The November ballot in Cupertino will include a voter-driven initiative to place artificial limits on Cupertino’s General Plan, in response to efforts that a developer is making to redevelop the Vallco shopping center. But now it turns out that the initiative’s poorly-drafted language may actually increase the potential heights of residential neighborhoods. It seems that the residents who drafted the initiative neglected to consult with the Cupertino City Attorney. And their poor choice of wording, intended to limit heights in the Vallco area to 45′, may actually raise the height limits in all residential neighborhoods to 45′, allowing for four-story residential structures where they weren’t previously permitted.
Cupertino commissioned a 9212 report (just like Sunnyvale did), and that report identifies the potential unanticipated consequence of this initiative, confirmed by the Cupertino City Attorney. The Cupertino City Council will be debating amending the ballot measure’s language to reflect this flaw in the initiative. The proposed amendment is likely fatal to the initiative by changing three words. Where the ballot measure previously said “establish a 45 feet maximum building height in the Neighborhoods”, the proposed amended language would say “increase to 45 feet the maximum building height in the Neighborhoods”. For an anti-growth initiative, such a change would be the kiss of death.

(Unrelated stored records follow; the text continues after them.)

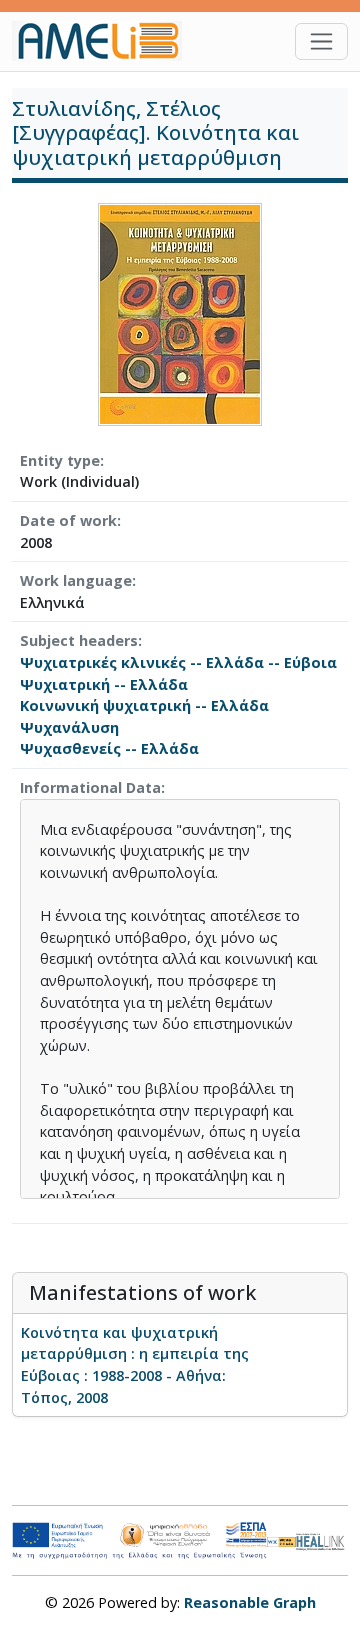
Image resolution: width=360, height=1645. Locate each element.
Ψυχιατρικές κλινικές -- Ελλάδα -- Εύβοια (178, 662)
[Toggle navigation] (321, 41)
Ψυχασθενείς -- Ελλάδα (109, 748)
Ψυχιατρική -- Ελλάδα (104, 684)
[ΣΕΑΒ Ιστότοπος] (322, 1539)
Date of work (68, 520)
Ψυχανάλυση (69, 727)
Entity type (60, 460)
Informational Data (90, 787)
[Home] (105, 41)
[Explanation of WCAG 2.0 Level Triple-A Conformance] (281, 1541)
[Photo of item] (180, 312)
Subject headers (79, 640)
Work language (76, 580)
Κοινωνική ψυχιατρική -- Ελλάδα (144, 705)
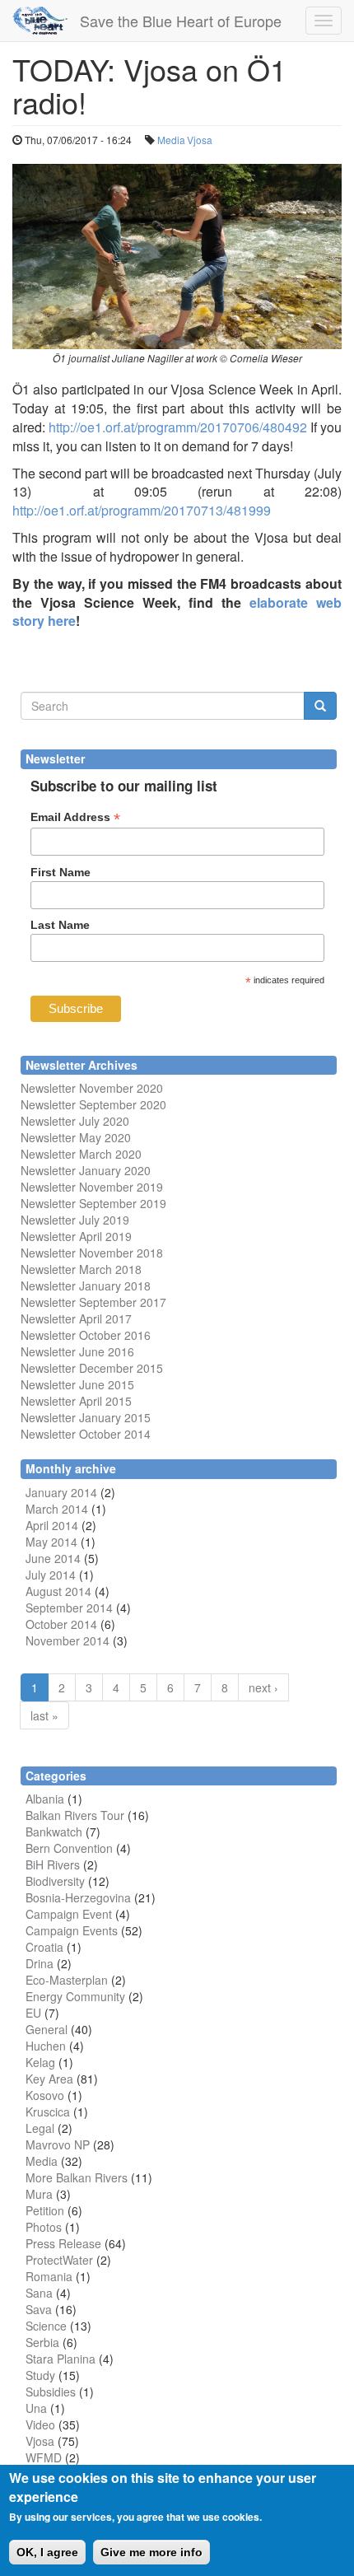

This is yet another example of what happens when people organizing a voter initiative fail to do the job properly. Typically, such initiative-backers meet and confer with the City Attorney when drafting language, specifically to avoid screw-ups like this, and to also gain the insight of someone actually familiar with the city’s operations, procedures, and resources. When that doesn’t happen, gross mistakes occur which can doom an initiative like this, or others.
Lesson learned the hard way, I guess.